At one seafront storage facility, where the now-defunct Tomioka railway station used to be, thousands of tonnes of toxic waste line the beach.
Many here believe it is impossible to get rid of the radioactive dust coating this densely forested rural area following the meltdown of three reactors at Fukushima.
As my guide Makiko Segawa says: “They are only digging up the farmland and three metres on both sides of the roads. That is a drop in the ocean, really.
“When you look up into the mountains and the forests, you realise radioactivity is everywhere around us and they will never get rid of it properly.
“People here are genuinely terrified of the effects of radiation and don’t believe assurance it is safe to return.”

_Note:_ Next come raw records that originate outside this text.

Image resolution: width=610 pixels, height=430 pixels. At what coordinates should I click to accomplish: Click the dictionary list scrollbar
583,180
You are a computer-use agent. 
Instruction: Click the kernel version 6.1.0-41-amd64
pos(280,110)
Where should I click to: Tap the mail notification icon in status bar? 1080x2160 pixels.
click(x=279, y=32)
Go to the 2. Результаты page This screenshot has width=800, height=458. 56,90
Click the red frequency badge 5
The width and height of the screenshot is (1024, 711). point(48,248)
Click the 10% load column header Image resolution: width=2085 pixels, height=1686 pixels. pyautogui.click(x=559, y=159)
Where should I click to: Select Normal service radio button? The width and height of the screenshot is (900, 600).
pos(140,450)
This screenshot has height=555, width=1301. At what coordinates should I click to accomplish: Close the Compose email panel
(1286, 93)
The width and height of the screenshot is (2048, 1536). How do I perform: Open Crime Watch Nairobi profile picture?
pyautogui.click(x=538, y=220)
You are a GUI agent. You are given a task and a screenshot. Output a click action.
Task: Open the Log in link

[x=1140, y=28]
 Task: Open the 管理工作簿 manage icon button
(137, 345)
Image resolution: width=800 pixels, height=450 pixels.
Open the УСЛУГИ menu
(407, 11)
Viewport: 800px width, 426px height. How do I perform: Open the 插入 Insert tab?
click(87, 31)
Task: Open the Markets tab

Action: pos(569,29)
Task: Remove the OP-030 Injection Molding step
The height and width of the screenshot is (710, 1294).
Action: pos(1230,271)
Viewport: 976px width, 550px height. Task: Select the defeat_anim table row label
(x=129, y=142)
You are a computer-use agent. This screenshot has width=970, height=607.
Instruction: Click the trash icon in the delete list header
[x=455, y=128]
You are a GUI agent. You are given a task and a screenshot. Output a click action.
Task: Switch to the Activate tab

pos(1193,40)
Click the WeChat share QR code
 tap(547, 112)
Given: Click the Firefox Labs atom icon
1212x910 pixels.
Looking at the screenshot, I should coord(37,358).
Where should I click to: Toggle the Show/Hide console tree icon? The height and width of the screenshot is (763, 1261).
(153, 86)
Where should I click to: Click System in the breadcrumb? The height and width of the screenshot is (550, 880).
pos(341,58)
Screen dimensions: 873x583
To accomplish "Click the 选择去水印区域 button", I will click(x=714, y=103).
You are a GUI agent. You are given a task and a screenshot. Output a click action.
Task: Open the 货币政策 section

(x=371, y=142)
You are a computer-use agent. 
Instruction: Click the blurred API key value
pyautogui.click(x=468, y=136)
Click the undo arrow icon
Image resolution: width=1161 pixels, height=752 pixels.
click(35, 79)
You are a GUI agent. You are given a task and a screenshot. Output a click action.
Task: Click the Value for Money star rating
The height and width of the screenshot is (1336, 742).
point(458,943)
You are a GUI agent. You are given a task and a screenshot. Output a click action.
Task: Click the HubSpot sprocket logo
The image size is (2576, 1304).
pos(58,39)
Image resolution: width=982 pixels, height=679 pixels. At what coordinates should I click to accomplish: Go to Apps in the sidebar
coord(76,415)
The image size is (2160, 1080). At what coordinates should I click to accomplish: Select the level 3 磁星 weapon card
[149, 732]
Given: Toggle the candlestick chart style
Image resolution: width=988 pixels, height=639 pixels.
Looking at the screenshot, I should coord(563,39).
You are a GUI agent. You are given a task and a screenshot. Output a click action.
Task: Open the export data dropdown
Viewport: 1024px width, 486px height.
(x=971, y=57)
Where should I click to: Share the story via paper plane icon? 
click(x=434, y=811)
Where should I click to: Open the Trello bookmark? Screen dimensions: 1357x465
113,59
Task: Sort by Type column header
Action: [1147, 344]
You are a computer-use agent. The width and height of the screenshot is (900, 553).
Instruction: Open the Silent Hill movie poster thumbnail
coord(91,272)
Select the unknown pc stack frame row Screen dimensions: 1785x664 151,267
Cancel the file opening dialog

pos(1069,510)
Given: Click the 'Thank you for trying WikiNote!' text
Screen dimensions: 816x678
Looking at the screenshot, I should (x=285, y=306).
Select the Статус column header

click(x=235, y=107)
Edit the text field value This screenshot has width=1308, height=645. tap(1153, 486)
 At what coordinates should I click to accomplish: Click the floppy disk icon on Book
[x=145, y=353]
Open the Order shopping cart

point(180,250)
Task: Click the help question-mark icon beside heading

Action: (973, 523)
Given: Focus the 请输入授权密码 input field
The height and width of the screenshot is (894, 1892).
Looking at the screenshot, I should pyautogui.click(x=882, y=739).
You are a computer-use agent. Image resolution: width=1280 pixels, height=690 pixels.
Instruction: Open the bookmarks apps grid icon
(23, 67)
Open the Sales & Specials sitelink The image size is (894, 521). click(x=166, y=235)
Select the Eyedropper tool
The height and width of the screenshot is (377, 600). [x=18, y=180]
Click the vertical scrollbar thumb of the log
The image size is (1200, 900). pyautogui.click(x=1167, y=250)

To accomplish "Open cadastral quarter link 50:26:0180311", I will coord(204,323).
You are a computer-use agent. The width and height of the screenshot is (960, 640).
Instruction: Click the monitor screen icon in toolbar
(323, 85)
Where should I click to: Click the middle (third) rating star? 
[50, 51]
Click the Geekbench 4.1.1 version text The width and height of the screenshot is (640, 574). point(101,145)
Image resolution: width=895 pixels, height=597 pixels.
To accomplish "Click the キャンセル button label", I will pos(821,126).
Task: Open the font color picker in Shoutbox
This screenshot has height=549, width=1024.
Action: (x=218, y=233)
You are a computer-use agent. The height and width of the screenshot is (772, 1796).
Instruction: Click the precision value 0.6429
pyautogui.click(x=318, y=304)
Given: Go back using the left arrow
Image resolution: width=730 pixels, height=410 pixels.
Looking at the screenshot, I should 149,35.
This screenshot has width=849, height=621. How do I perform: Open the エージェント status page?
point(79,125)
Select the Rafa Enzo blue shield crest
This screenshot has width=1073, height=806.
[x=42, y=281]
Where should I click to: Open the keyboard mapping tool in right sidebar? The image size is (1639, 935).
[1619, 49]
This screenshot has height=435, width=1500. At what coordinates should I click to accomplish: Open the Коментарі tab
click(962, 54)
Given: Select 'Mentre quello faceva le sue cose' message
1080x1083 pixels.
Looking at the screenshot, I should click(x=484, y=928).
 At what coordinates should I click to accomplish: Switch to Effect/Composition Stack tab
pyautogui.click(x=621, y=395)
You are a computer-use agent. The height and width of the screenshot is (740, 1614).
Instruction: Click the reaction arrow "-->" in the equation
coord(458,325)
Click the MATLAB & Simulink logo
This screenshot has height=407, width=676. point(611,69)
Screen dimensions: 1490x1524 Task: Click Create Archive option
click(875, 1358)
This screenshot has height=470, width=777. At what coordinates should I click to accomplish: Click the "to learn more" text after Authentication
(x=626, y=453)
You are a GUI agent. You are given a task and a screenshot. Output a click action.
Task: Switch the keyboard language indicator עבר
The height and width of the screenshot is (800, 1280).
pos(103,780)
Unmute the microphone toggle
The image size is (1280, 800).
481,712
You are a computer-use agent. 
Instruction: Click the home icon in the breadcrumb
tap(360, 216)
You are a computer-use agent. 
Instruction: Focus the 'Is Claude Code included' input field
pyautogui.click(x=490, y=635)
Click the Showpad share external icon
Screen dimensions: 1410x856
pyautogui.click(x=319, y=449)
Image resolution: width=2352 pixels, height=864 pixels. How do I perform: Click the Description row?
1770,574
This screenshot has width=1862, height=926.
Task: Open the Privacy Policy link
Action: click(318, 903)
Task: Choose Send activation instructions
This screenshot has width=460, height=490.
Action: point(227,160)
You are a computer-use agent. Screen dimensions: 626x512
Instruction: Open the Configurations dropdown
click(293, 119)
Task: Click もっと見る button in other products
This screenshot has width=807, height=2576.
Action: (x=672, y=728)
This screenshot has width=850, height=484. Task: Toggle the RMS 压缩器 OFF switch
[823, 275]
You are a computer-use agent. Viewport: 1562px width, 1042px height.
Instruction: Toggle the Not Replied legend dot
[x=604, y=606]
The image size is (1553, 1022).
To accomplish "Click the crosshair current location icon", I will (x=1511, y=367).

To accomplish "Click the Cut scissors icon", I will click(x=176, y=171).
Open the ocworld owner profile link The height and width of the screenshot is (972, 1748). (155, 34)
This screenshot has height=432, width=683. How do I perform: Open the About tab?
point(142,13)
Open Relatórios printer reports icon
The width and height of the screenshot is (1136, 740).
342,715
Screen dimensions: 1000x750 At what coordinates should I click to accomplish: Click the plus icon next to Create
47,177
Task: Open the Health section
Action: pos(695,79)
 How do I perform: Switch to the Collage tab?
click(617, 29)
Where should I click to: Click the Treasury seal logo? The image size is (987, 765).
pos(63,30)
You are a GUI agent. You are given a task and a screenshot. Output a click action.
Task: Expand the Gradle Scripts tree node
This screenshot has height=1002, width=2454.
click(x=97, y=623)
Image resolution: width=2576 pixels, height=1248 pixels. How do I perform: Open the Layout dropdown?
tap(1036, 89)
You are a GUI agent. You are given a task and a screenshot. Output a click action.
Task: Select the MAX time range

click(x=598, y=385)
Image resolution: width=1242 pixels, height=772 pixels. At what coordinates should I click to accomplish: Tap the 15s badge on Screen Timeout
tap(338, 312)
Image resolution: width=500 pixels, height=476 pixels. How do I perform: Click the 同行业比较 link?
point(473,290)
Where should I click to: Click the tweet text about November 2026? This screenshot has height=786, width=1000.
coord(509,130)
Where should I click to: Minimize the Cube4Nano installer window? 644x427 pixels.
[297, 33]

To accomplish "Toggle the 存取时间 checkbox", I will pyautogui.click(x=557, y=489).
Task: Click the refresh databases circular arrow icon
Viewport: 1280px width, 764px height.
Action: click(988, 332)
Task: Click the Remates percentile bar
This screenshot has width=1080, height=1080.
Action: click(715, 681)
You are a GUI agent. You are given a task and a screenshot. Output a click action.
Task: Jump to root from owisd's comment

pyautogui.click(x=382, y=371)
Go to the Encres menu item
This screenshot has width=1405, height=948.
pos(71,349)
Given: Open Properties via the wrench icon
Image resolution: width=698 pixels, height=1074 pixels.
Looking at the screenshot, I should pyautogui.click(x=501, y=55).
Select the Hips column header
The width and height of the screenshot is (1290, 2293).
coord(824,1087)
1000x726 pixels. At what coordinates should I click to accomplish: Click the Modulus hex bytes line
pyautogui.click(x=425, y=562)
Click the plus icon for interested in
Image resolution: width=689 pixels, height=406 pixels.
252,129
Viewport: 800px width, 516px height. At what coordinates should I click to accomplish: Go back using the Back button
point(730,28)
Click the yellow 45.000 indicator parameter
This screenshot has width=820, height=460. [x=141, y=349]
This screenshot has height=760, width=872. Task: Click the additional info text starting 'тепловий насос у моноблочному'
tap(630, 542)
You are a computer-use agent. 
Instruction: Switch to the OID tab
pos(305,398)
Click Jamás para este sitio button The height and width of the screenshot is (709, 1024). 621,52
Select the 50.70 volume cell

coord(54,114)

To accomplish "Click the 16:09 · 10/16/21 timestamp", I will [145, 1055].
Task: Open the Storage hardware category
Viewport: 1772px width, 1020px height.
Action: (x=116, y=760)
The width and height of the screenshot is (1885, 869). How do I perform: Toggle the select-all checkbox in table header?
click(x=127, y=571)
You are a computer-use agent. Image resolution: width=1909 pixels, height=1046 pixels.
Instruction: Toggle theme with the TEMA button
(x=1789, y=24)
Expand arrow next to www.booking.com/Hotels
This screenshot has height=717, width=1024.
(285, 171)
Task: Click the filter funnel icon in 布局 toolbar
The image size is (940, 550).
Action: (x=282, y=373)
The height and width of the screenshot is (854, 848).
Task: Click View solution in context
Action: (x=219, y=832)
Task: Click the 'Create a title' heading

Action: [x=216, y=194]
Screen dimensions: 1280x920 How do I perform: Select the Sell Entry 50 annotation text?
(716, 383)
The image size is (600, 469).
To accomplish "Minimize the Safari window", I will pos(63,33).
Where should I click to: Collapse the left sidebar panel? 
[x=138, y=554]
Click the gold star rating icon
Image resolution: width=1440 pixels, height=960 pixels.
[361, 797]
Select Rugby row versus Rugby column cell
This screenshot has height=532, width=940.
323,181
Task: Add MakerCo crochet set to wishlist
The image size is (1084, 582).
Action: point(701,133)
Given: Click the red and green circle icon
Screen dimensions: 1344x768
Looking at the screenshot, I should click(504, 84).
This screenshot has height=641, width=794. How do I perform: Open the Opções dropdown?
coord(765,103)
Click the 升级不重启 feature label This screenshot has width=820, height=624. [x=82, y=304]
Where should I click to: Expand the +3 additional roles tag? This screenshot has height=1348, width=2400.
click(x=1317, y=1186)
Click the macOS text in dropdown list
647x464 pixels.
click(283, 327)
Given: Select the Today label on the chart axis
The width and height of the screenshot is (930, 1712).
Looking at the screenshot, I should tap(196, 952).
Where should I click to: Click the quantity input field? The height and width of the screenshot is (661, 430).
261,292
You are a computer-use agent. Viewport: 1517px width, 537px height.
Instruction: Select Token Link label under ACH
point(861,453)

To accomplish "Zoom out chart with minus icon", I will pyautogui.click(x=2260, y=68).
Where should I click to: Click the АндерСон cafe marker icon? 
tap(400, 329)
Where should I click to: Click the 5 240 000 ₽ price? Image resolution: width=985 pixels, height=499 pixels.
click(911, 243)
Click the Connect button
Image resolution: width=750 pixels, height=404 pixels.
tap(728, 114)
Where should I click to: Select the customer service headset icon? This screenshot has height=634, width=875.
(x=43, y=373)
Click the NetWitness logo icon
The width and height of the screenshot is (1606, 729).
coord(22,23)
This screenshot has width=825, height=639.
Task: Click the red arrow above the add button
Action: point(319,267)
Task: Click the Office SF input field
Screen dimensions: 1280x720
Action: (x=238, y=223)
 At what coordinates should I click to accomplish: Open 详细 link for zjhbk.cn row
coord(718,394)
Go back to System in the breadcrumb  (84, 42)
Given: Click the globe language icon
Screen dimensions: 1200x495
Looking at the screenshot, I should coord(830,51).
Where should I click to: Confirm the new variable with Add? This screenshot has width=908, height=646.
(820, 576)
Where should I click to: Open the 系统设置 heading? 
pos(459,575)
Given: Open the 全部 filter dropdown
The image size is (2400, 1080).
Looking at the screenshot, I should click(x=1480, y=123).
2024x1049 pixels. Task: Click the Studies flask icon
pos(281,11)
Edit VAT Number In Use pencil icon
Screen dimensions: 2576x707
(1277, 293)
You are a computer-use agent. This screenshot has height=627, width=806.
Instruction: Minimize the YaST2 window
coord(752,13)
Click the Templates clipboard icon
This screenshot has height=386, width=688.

Some of the 200,000 evacuees who had to leave in the days after the reactor’s cooling system failed can return, but the majority say they never will.
A mask-wearing policeman patrolling to prevent looting tells me it is dangerous to spend more than 24 hours here.
“We are sent up from Tokyo for a few months at a time, but we never stay longer than we have to,” he concedes.
“I have a family, so of course I worry. We stay in the car as much as possible and try to keep on the move.”
The hands on the clock on the main street outside Tomioka’s supermarket have stopped at five minutes to three. It is a permanent reminder of the earthquake that happened 40 miles out to sea, triggering a 130ft-high tsunami that caused meltdown at Fukushima.
A few metres away, opposite a roadside garage, vending machines are shrouded in six-foot weeds.
There are haunting reminders of broken lives everywhere I look. Children’s shoes have been left on a Mickey Mouse rack by the front door of one shuttered-down property.
Behind screens, through windows cracked by the earthquake, are glimpses of families suddenly uprooted: clothes left to dry, meals unfinished.
It was recently announced the clearance teams have started decontaminating a school in Iitate, one of the places downwind from the Fukushima where radiation remains highest.
I peer through the window of the locked-up school building in Kusano and see it remains as it was on the day of the reactor failure. Boxes of textbooks and stationery sit unopened following a delivery, while the swimming pool is murky and covered in green algae.
Iitate was right in the path of the plant but residents were evacuated only a month later, so many face health problems due to dangerous exposure levels. And only a quarter of the town has been properly decontaminated so far.
A Greenpeace spokesman said: “The decontamination efforts are largely insufficient and ineffective. It is clear that radiation levels in Iitate are too high for a safe return of its residents.”
The disaster has also been blamed for 80 suicides. Last year, a court ordered Tokyo Electric Power Company to pay £284,000 to relatives of a woman who killed herself after evacuation.
We pass abandoned amusement arcades, retail parks, restaurants and factories, all taped off and awaiting demolition. A church building is now a clean-up facility for the workers.
The government has assured all evacuees they can return home by 2017. Yet authorities were recently forced to admit the clean-up operation at the plant could take 200 years. Recent scans of one reactor revealed nuclear fuel in the furnace had melted and dripped into the outer containment vessel. It is so radioactive humans cannot go near it.
Tepco is developing robots capable of entering the ruined reactors and removing radioactive material safely. The alternative is to enclose the whole power station in concrete, above ground and below, as happened at Chernobyl.
Beyond a line of trees I see the outline of the plant. A security official stops our car when we stop at the turn-off.
His hands crossed in an X-shaped warning, it is clear Japan wants to keep its dirty secret away from prying eyes.